März 2019 – Der Melle-Automat

Gehe mit G. Uncanny Valley schauen, von Thomas Melle, im Haus der Berliner Festspiele.  

Am Ende sind es die Menschen, die ich uncanny finde,

die aufstehen, und nach vorne treten, zuerst vorsichtig, dann immer forscher,

um die Maschine zu begutachten, die ihnen eben noch ihre Lebensgeschichte erzählt hat, die sich bewegt, in den letzten Zügen des Programms, von dem sie in der letzten Stunde bestimmt war,

um sie zu fotografieren, zu filmen, ihr in den offenen Körper zu schauen, in ihr Gehirn, in ihre Eingeweide,

obszön kommt es mir vor, sich so auf die Kreatur zu stürzen.

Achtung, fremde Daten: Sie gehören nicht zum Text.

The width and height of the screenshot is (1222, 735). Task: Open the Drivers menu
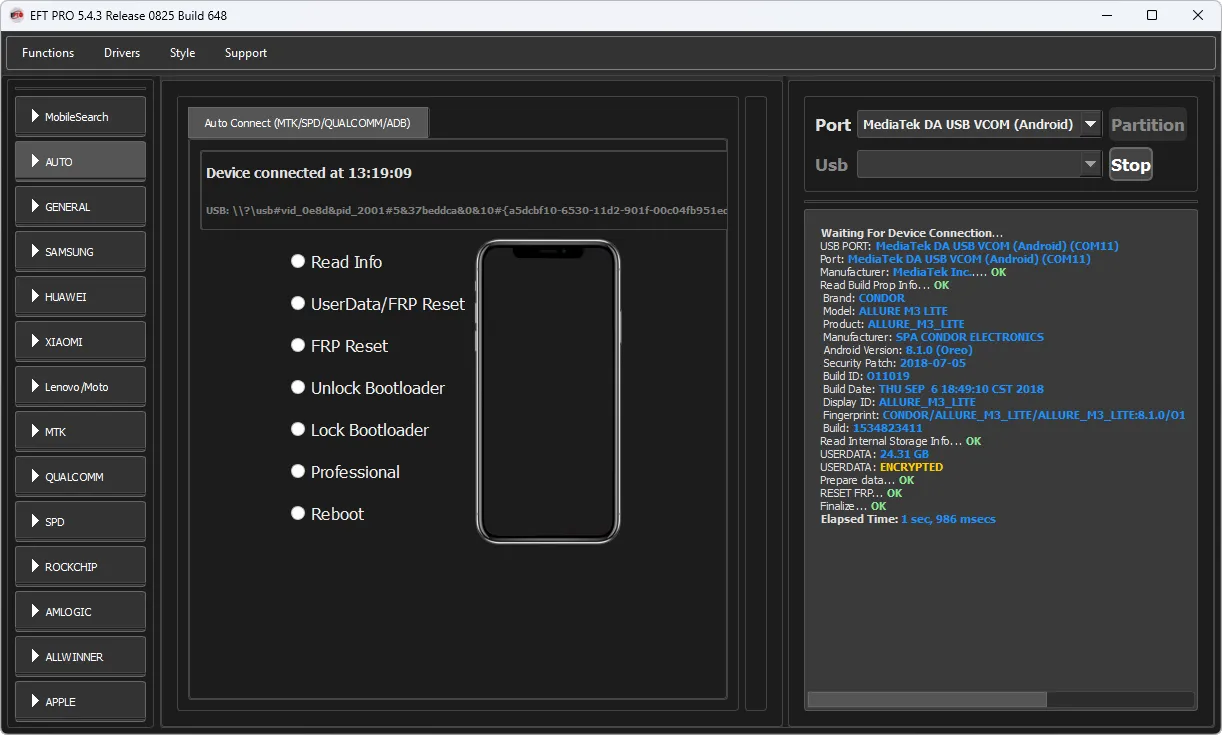pos(122,53)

Ein Rest respektvoller Distanz bleibt, schließlich hat der Automat das Gesicht und den ungefähren Körper von Melle, aber wer weiß, was wäre, wenn das Absperrband und der Techniker nicht da wären, die über ihn wachen wie Body Guards über eine Celebrity, zu was für einer Meute das geneigte Publikum werden könnte.

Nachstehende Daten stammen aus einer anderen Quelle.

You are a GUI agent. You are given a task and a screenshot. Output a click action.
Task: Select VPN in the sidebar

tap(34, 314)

Ich brauche einen Moment, bis ich mich traue, näher zu treten, ein Foto zu machen, ich schäme mich dafür, aber auch ich bin begierig, das abzubilden, zu dokumentieren, wie einst ein Jahrmarktbesucher die bärtige Frau oder den einäugigen Riesen. Gleichzeitig klopft die Aufklärung in mir, mit strenger Stimme, die Wissenschaft, die Ratio, und schon wieder schäme ich mich. Diesmal dafür, dass ich Mitleid empfinde, mich mit Respekt nähere, einem Objekt aus Kabeln und Elektroden und Motoren, einem Apparat, den man in eine täuschend echt wirkende Puppe gesteckt hat. Denn KI ist das nicht.